Il lui suffit d’un coup de fil pour changer de braquet. Alissa Descotes-Toyosaki quitte l’archipel nippon et se rend au Niger parce qu’un ami touareg de longue date, l’appelle au secours. « Viens voir ce qui se passe chez moi, les animaux et les gens sont tous malades ». Alissa va couvrir la route de l’uranium et se frotter au passage au gouvernement français qui n’aime guère que des journalistes traînent leurs guêtres du côté de chez Areva. Et ne parlons pas de la mine chinoise, la China National Nuclear Corporation. Que des structures qui se trouvent sur les routes nomades de ses amis Touaregs.
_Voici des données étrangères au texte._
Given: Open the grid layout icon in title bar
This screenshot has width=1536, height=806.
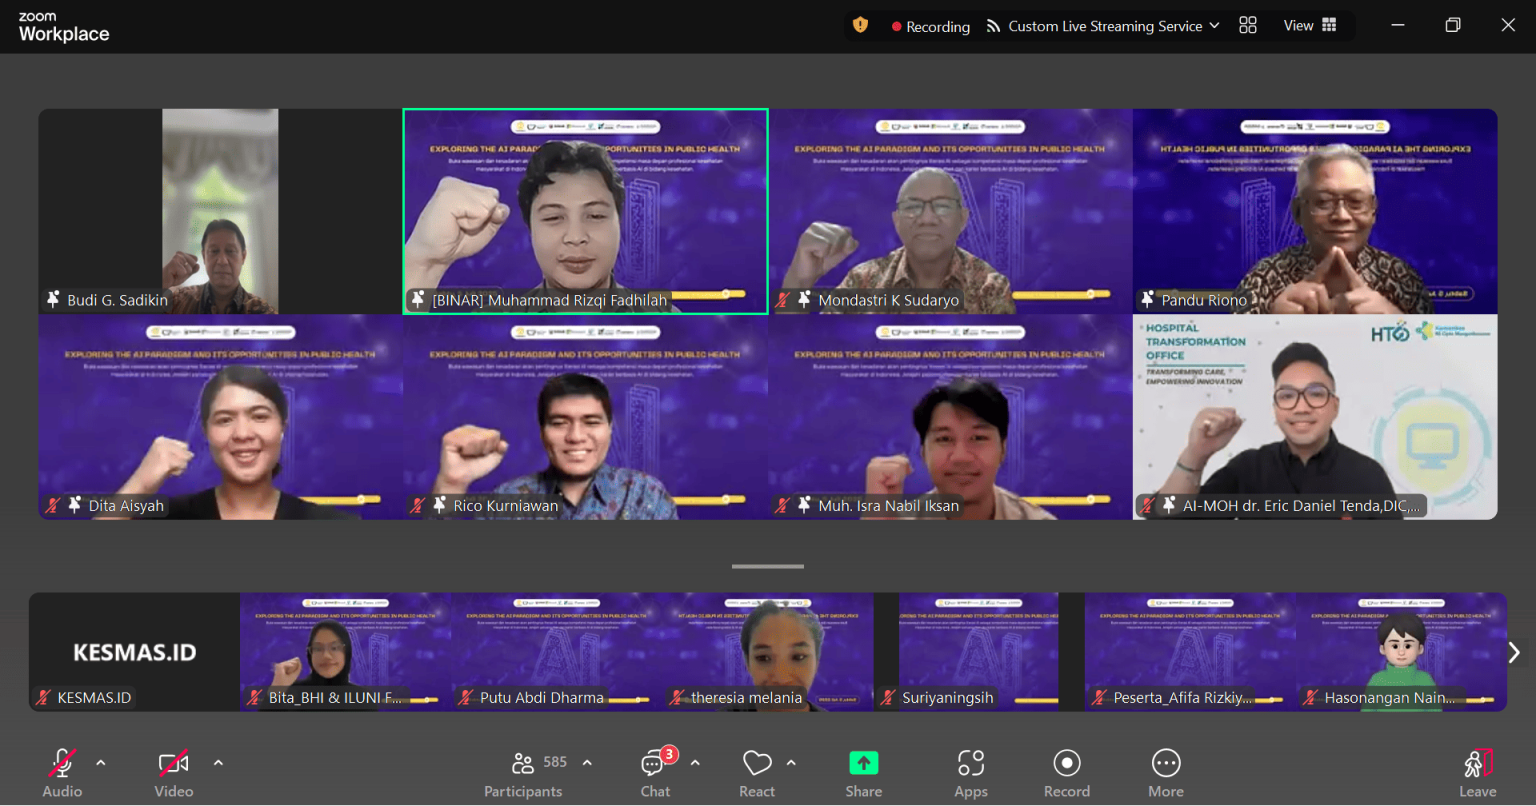Looking at the screenshot, I should point(1247,25).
Le récit de cette reporter aventurière est intéressant à plus d’un titre. Les régions de prédilection qu’elle couvre ne font pas franchement la Une de la presse occidentale et quand on en parle, le narratif dominant est bien rodé. L’origine franco-japonaise d’Alissa Descotes-Toyosaki constitue un avantage. Il permet une autre lecture des événements. Souvent salutaire et parfois décevante. Lorsqu’une prise d’otages sanglante se déroule en Algérie où des citoyens japonais sont tués, sa double nationalité lui permet de constater que le Japon n’échappe malheureusement pas au discours dominant. De quoi rendre furieuse cette journaliste clairement militante. Ce qui la conduit au Mali après le départ des troupes françaises et l’arrivée du groupe paramilitaire Wagner. Elle n’a pas de programme, de budget ou de fixeur. Elle veut juste percer le black-out sur cette région où tout le monde sait et personne ne parle des massacres qui se déroulent à l’abri des regards. Un modèle  du genre pour les apprentis journalistes et photoreporters.

Sahara Rouge est incarné. Alissa Descotes-Toyosaki écrit à la première personne, explique sa démarche, et nous livre ses émotions. Par petites touches. Juste comme il faut. Histoire de nous rappeler que le métier de reporter est de parler des autres et d’expliquer le monde. Ce qu’elle fera le en personne le 10 mars au bar culturel du 61, à Paris.

Sahara Rouge de Alissa Descotes-Toyosaki, Éditions Payot Voyageurs, 240 pages, 20 euros.